The Survey has recommended that “micro strategies”, based on various policy pronouncements, should be evolved “to put export growth on a higher and sustainable growth trajectory”.
It states that exports hold the key to achieving a sustainable balance between the requirements of higher growth and the imperative of ensuring viability in the external sector.
The Survey further points out that the global outlook remains uncertain, given the weak growth impulses in the US, Europe and Japan and the downside risks to such recovery emanating from the volatility in international crude oil prices and the continuing geo-political tension in West Asia.
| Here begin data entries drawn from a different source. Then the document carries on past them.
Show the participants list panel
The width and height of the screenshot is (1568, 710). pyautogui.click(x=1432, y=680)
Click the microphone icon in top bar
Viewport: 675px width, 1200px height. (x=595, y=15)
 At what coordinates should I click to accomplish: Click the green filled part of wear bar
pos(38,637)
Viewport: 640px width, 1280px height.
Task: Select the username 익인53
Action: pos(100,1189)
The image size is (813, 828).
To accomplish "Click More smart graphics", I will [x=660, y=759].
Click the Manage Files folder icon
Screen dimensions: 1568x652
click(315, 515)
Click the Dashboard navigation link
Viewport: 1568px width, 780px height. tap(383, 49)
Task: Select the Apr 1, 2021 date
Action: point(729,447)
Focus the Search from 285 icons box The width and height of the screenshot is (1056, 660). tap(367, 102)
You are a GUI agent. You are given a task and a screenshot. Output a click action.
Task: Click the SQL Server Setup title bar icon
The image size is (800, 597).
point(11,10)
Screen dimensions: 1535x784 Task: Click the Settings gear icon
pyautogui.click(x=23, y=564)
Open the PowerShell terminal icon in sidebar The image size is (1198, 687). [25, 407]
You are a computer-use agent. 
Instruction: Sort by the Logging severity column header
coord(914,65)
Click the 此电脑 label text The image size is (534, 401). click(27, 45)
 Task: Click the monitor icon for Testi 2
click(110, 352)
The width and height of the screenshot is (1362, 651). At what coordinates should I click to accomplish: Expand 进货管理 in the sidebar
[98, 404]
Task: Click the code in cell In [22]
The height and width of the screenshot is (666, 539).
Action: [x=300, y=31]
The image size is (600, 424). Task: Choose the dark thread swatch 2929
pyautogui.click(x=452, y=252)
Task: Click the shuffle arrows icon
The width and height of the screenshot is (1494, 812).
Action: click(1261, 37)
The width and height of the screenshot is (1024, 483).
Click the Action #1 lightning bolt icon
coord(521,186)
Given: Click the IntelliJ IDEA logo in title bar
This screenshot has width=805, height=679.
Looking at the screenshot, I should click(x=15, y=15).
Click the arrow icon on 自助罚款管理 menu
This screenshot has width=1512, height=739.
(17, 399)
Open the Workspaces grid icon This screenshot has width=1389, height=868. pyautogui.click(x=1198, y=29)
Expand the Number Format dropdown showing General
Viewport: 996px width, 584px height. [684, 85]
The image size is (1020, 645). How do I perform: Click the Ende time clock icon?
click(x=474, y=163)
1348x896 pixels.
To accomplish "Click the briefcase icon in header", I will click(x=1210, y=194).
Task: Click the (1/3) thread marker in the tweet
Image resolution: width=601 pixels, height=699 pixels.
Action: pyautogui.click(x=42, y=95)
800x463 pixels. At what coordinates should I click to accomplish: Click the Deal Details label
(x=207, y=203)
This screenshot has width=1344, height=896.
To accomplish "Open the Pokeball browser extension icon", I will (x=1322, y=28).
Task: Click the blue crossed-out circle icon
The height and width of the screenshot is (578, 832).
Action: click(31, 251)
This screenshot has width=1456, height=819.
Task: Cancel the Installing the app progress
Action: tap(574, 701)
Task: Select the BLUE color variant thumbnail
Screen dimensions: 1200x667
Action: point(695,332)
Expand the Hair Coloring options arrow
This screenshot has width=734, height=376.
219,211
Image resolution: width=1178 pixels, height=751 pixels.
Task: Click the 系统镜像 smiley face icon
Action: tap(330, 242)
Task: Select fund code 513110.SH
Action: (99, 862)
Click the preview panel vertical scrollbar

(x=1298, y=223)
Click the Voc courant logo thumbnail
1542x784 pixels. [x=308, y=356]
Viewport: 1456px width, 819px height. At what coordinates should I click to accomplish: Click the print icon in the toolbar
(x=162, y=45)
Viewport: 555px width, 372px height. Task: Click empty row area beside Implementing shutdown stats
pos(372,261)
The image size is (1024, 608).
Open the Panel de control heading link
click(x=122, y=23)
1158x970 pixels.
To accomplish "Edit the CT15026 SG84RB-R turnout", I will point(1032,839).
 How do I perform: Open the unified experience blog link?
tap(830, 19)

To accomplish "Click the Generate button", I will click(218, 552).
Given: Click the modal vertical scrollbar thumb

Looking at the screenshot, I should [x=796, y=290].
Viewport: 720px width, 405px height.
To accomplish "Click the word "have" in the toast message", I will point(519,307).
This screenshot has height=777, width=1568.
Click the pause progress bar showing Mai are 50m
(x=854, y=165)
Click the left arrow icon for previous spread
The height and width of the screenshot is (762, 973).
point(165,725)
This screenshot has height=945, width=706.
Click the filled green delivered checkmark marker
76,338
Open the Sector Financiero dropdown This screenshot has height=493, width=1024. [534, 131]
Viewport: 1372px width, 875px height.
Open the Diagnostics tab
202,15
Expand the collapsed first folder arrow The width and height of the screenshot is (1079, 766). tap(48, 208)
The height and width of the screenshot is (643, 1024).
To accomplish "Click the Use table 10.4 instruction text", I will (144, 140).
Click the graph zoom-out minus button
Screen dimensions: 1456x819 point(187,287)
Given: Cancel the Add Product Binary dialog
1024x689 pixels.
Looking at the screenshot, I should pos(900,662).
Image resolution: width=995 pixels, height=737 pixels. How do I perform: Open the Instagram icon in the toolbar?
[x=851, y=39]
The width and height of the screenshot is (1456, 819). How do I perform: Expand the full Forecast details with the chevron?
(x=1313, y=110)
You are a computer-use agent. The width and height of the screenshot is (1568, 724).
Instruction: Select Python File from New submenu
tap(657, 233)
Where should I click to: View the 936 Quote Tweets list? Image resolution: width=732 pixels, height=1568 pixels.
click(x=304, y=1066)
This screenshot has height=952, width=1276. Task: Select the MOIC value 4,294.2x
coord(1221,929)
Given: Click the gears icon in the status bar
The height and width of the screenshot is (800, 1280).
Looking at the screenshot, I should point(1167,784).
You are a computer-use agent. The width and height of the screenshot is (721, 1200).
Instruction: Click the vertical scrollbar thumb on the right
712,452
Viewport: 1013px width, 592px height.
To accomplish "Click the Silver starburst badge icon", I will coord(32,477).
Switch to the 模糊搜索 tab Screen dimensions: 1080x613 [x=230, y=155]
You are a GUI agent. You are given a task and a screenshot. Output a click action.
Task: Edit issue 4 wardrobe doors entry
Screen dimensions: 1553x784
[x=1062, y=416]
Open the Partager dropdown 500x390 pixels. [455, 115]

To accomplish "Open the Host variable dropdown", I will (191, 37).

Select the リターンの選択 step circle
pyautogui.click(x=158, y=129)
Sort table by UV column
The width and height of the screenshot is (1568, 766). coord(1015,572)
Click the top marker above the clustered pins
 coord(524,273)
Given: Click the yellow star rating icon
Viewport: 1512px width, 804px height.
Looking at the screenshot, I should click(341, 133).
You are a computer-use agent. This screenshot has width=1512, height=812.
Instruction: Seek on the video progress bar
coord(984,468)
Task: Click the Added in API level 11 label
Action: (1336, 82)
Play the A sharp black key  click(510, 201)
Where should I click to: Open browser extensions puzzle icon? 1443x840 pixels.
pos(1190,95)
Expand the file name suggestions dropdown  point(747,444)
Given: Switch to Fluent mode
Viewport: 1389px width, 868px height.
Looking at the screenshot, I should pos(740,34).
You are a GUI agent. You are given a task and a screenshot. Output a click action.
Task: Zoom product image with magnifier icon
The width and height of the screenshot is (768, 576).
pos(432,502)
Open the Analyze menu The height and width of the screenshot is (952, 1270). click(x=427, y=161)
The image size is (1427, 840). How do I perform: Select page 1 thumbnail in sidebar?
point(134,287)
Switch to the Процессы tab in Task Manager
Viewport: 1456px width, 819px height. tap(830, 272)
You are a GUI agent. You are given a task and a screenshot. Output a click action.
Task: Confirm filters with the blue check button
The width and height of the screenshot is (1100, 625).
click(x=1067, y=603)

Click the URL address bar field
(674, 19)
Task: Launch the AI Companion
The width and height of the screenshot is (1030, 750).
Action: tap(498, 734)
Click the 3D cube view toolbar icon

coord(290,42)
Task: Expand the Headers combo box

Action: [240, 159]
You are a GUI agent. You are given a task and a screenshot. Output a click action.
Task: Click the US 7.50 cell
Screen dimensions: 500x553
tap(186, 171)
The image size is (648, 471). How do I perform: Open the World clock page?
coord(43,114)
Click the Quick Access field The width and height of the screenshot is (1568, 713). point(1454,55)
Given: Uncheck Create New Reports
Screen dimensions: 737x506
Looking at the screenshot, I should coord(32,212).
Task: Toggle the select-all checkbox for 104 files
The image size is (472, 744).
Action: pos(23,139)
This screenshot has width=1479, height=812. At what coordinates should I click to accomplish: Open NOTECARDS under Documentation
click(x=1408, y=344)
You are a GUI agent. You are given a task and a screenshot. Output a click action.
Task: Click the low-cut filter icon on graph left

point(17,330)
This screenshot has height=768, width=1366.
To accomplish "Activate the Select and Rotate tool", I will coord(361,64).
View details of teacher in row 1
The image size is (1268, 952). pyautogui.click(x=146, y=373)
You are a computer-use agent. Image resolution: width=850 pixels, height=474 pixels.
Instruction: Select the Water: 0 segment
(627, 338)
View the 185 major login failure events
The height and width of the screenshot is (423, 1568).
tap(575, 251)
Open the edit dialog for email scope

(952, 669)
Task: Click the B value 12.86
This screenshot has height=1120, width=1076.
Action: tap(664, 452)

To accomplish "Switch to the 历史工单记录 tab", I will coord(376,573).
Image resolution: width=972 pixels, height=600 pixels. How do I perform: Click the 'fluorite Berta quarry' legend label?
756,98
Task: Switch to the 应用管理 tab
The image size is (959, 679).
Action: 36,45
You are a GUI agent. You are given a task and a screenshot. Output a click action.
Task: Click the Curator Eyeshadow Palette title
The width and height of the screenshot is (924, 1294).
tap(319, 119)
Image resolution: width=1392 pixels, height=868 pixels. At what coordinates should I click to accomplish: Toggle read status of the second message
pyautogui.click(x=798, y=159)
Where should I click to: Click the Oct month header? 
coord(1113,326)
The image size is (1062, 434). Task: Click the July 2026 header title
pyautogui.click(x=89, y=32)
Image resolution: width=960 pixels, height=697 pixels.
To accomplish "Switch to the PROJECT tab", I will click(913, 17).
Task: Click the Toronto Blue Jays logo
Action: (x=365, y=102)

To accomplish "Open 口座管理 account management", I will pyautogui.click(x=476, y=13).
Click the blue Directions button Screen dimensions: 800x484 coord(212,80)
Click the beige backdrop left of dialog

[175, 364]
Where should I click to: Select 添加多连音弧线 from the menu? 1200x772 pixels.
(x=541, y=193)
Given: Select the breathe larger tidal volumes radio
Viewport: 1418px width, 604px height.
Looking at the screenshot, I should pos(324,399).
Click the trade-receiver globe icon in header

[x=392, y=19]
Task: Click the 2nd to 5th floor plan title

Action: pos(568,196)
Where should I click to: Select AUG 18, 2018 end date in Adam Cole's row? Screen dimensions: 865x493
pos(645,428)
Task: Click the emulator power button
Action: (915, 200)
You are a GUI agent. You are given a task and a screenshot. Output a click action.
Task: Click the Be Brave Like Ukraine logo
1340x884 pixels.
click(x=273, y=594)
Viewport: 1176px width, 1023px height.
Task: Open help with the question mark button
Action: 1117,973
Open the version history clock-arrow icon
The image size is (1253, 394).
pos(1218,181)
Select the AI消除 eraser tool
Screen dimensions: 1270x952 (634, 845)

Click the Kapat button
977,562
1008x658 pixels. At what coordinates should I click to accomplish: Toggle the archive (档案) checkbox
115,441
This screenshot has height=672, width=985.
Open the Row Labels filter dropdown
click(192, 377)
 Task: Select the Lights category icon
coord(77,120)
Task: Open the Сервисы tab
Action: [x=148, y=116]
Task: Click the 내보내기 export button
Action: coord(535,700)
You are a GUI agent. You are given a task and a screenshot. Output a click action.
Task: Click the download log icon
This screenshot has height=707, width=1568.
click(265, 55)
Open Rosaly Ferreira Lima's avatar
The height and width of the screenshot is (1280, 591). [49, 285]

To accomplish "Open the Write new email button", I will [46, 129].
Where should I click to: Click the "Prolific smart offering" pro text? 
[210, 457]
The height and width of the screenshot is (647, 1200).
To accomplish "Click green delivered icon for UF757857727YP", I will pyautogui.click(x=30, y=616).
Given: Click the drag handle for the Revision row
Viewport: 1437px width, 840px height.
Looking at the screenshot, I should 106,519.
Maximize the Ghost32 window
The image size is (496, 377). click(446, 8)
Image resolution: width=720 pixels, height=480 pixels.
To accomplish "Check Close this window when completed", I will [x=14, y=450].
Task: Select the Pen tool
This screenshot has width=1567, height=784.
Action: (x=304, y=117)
It highlights the fact that the decline in exports during 2001-02 was spread across both agricultural and manufactured commodity groups. While the former registered a fall of 2.2 per cent the latter plummeted by 3.9 per cent. Major exports like gems and jewellery, textiles, including readymade garments and engineering goods performed poorly.
On the plus side, the Survey observes that the rising level of foreign exchange reserves provides a cushion against any major external shocks. This resilience of the Indian economy has been vindicated by its handling, in the recent past, a series of external shocks. These include the Asian crisis of 1997, crude oil shock of 2000 and the global slowdown of 2001.
According to the Survey, the surging foreign exchange reserves have provided an opportunity to further relax existing capital controls and “expedite completion of the trade liberalisation agenda.”
It states that “notwithstanding various reforms, India’s tariffs remain high by Asian and international standards and its trade regime remains relatively restrictive.” The Survey is in favour of carrying roadmap for liberalisation of customs tariffs initiated in last year’s budget.